Curt Wittig, Natural Sciences and Mathematics

Curt Wittig has been credited with creating the Physical Chemistry section at USC College. He holds the Paul A. Miller Chair in Letters, Arts and Sciences and is a Professor of Chemistry.

A leading researcher in the field of molecular dynamics, he pioneered the use of weakly bonded clusters as a new medium for the study of chemical reactions.
Wittig directs the Center for the Studies of Fast Transient Processes.

Today, the group is one of the major U.S. centers of molecular dynamics, free radical chemistry and surface science. “All of this has originated either in Wittig’s lab, through collaborations with Wittig, or from colleagues attracted to USC by the tireless efforts of Curt as a recruiter, mentor and collaborator,” says Chemistry Professor Hanna Reisler.

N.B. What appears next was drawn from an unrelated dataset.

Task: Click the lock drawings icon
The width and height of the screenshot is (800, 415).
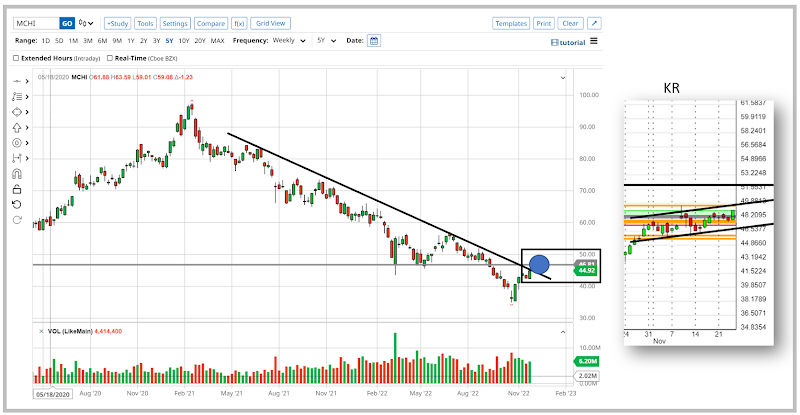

Wittig’s work restructuring the chemistry department’s graduate student recruitment program resulted in an increase in both the number and quality of graduate students. And he teaches the most difficult, and feared, core course for graduate students: Math Methods for Chemistry and Physics. His love for teaching is obvious. Coffee is ready in morning classes and one-on-one tutorials are always available.

Jefferey Sellers, Political Science
Jefferey Sellers, winner of the Junior Faculty Award, loves to teach. Student evaluations praise him as a “treasure at USC.” Part of that reason stems from the international perspective he brings to the studies of cities and countries.

Sellers is the mastermind behind a new subfield called Urban Politics and Diversity in Global Society. The field was recently introduced in the Political Science / International Relations joint Ph.D. program to develop scholarship relevant to Los Angeles and to the international relations of global cities in the U.S. and abroad. He also coordinates The Pacific Rim Urban Environmental Governance Study and collaborates with researchers from five Pacific Rim countries to study urban environmental governance.

“His command of data and analysis from cities across the globe place him at the forefront of scholars from numerous disciplines who are now focusing on innovative governance,” says Mark Kann, USC Associates Endowed Professor of Political Science and Social Science. “He is a great academic role model for our younger assistant professors.”